LifeLogger Technologies Corp. (OTCMKTS:LOGG, LOGG message board) has been having a rough couple of sessions lately – mostly on the account of a couple of negative reviews about the company by popular analyst sites.
Traders350.com seems to have had an active role in a couple LOGG's of recent jumps and crashes. It would probably be reasonable to assume that its latest negative articles have been the cause of LOGG's most recent journey to the bottom of the charts.

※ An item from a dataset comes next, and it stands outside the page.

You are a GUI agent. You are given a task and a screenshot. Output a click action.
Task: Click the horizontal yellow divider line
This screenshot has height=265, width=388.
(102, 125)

The analyst stated that LOGG has “ambitious objectives, but insufficient funds to turn those objectives into reality”, which seems accurate enough, considering the numbers in their latest financial report:
- Cash - $248 thousand
- Current assets - $265 thousand
- Current liabilities - $84 thousand
- Quarterly revenues - $92 thousand
- Quarterly net loss - $18 thousand
And that's hardly the only red flag that due diligence on LOGG reveals. Investors should probably not dismiss the fact that the company's history has “bright” moments such as the time 417 thousand shares were issued for $250 thousand and another 425 thousand shares were sold for $255 thousand. Or like that time 31 million shares were sold for just $31 thousand back in June, 2013.
This is why investors should probably not dismiss said articles out of hand as “bashing” in this particular case.